The administration of Aidi Injection (Grade II, strong recommendation),126–134 Kangai Injection (Grade II, weak recommendation),106–108 Shenmai Injection (Grade III, strong recommendation),109,110 Cidan Capsules (Grade III, strong recommendation),123–125 Dahuang Zhechong Pills (Grade III, weak recommendation),135–137 Fufang Kushen Injection (Grade II, weak recommendation),118,122 Fufang Banmao Capsules (Grade III, strong recommendation),146 Xiaozheng Yigan Tablets (Grade III, weak recommendation),147 and Kanglaite Injection (Grade II, strong recommendation) can elevate the levels of CD3+, CD4+, CD8+, and the CD4+/CD8+ T-cell ratio.111–115

Ameliorating adverse reactions

Aidi Injection (Grade II, strong recommendation),126–134 Kangai Injection (Grade II, weak recommendation),106–108 Shenmai Injection (Grade III, strong recommendation),109,110 Shenqi Fuzheng Injection (Grade III, weak recommendation),140,141 Cidan Capsules (Grade III, strong recommendation),123–125 Dahuang Zhechong Pills (Grade III, weak recommendation),135–137 Fufang Kushen Injection (Grade II, weak recommendation),116–119,121,122 Huachansu Injection (Grade III, strong recommendation),142–144 and Kanglaite Injection (Grade II, strong recommendation) can effectively reduce the incidence of gastrointestinal reactions,111–115 alopecia (hair loss), hepatic and renal dysfunction, and leukopenia.

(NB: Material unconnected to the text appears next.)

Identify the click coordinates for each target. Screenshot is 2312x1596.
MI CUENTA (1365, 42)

These medications also alleviate the severity and shorten the duration of such adverse reactions.

Integrated application of CPMs with targeted/immunotherapy

The clinical roles of Chinese patent medicines in combination with targeted therapy and immunotherapy, including efficacy, survival, quality of life, and immune regulation, are summarized in Supplementary Table 5.

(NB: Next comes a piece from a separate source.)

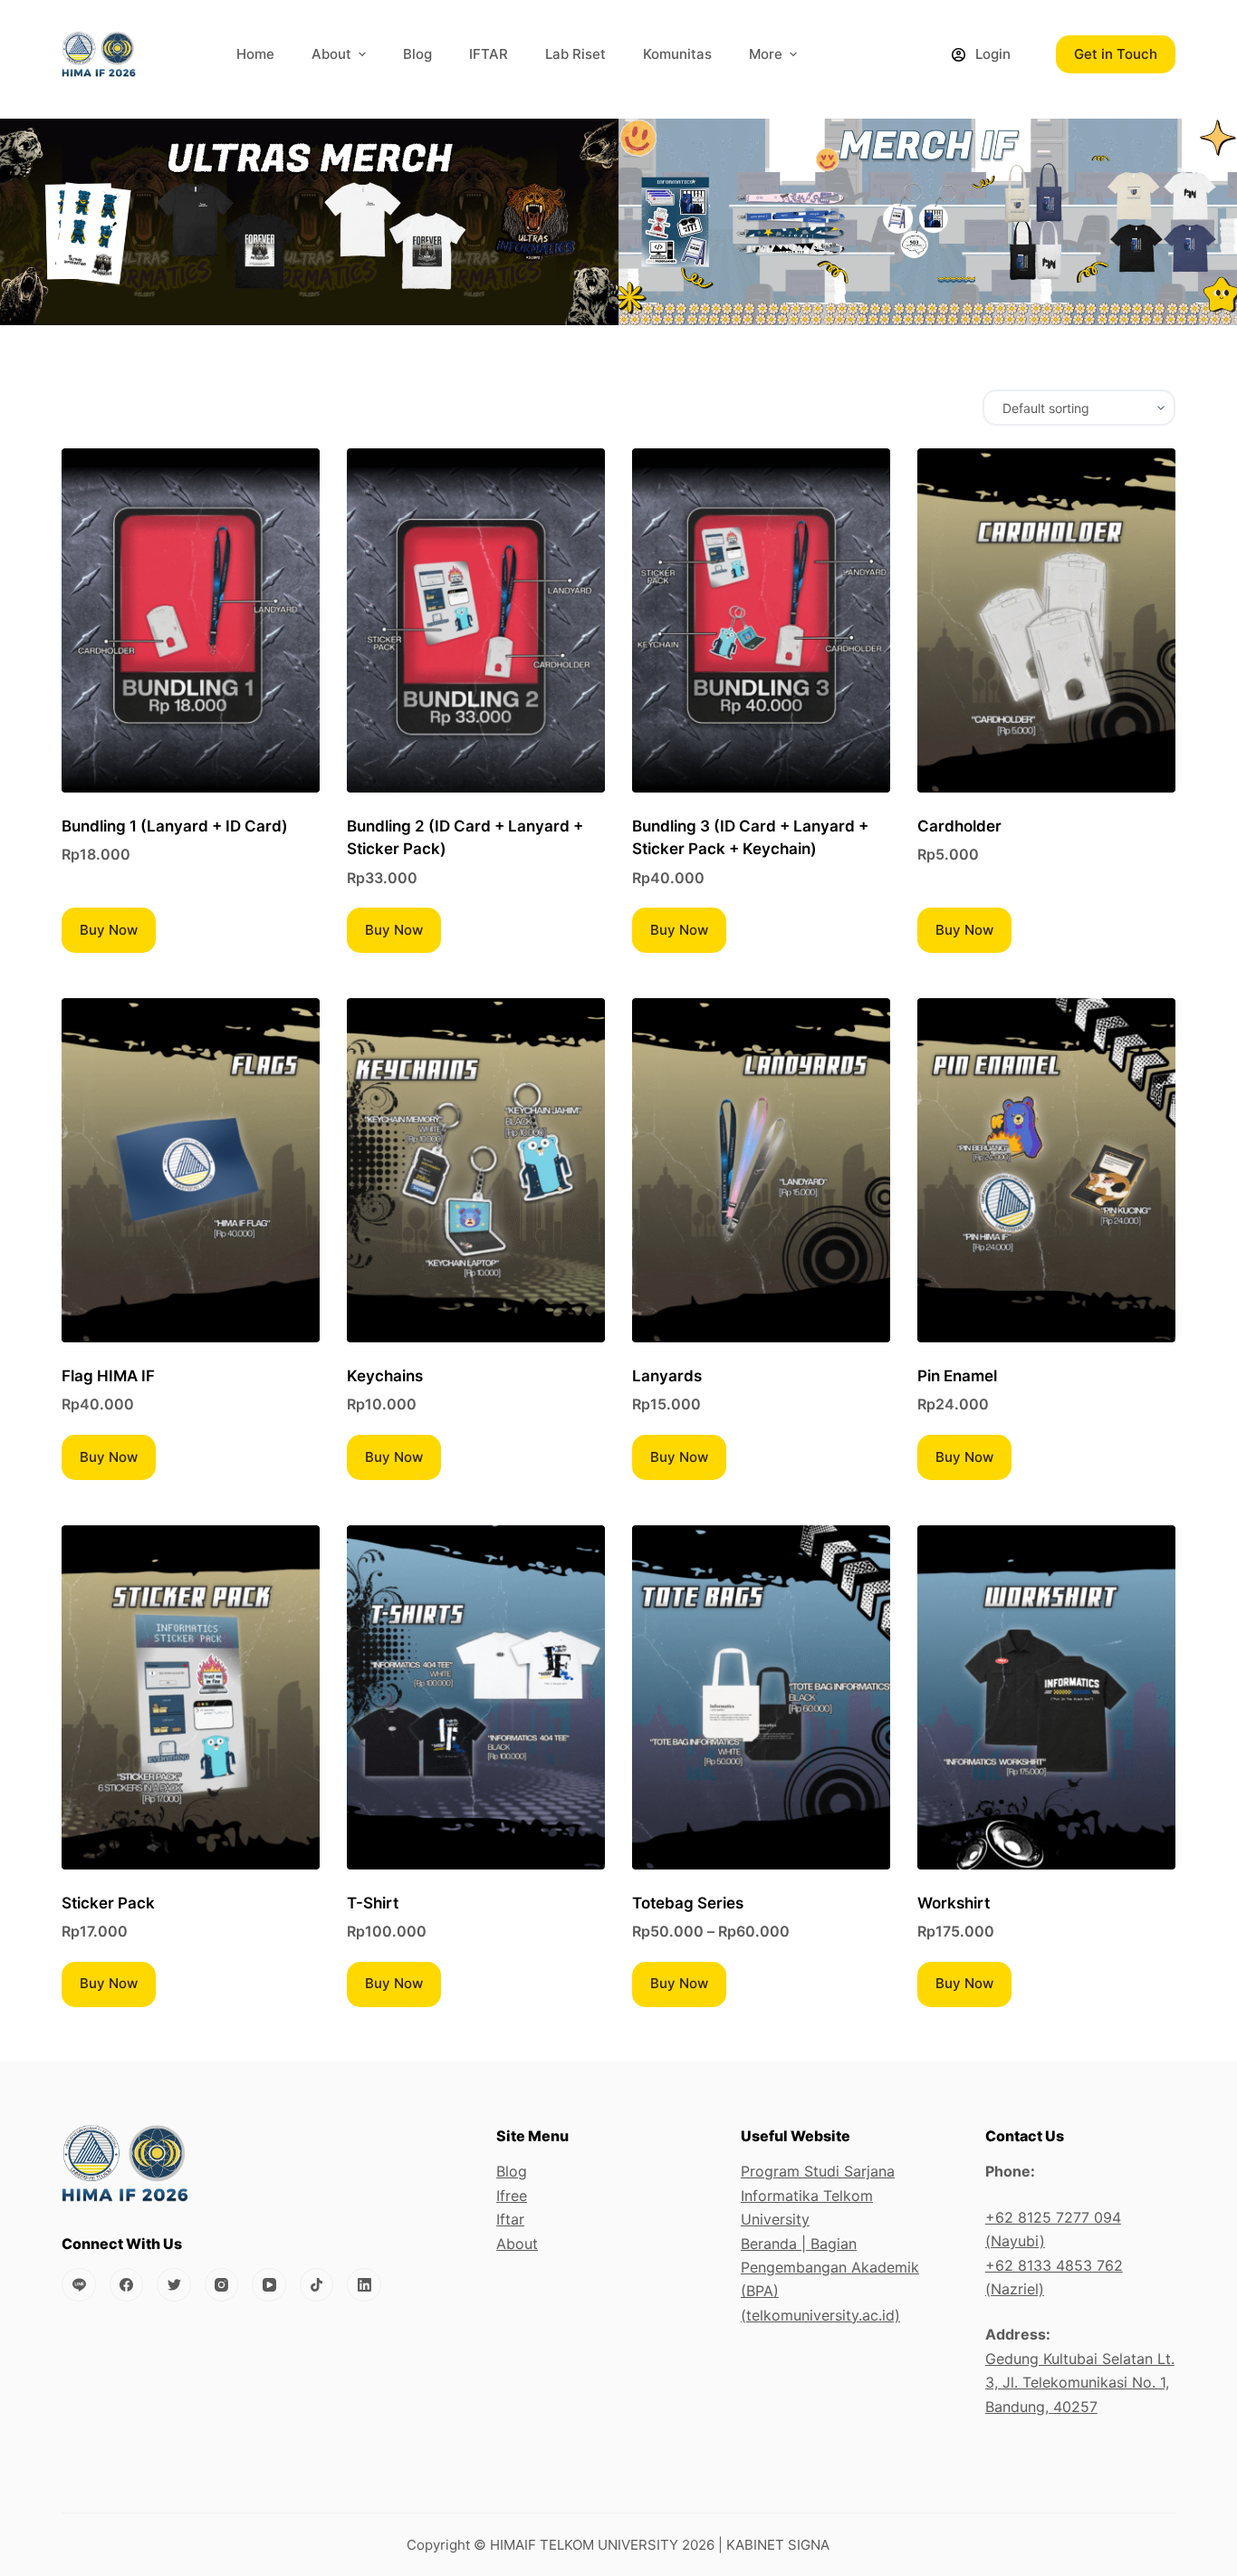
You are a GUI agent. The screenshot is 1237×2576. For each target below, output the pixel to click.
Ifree (511, 2196)
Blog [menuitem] (417, 53)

Enhancing antitumor efficacy

Improving ORR: Huaier Granules combined with sorafenib (Grade II, strong recommendation) can improve ORR and prolong survival.148Huachansu Capsules combined with sorafenib (Grade III, weak recommendation) may also enhance therapeutic efficacy and improve QOL.149

Improving disease remission rate: Huachansu Capsules/Tablets/Injection combined with sorafenib or lenvatinib (Grade II, strong recommendation),150,151 Lanmanxi (Elemene) Injection combined with sorafenib (Grade II, weak recommendation).152,153

Prolonging survival

The combination of Lanmanxi Injection with sorafenib can prolong progression-free survival (Grade II, weak recommendation).152,153 Huaier Granules combined with sorafenib (Grade II, strong recommendation) can improve ORR and prolong survival.148 Huachansu Capsules combined with sorafenib (Grade III, weak recommendation) may also enhance therapeutic efficacy and improve QOL.149

Improving QOL

The following combinations can enhance patients’ QOL: Huachansu Tablets with sorafenib or lenvatinib (Grade II, strong recommendation),150,151 Jiedu Huoxue Formula combined with spleen polypeptide injection and apatinib may improve patients’ QOL and immune function,154Shenqi Fuzheng Injection with sorafenib or apatinib (Grade II, strong recommendation),155–157 and Huaier Granules combined with sorafenib (Grade II, strong recommendation) can improve ORR and prolong survival.148 Huachansu Capsules combined with sorafenib (Grade III, weak recommendation) may also enhance therapeutic efficacy and improve QOL.149

Ameliorating liver function abnormalities

Shenqi Fuzheng Injection combined with sorafenib or apatinib effectively improves liver function impairment (Grade II, strong recommendation).155–157

Immunomodulation

Lanmanxi Injection combined with sorafenib (Grade II, weak recommendation),152,153 and Shenqi Fuzheng Injection combined with sorafenib or apatinib (Grade II, strong recommendation),155–157 can elevate CD4+ and CD8+ T-cell levels.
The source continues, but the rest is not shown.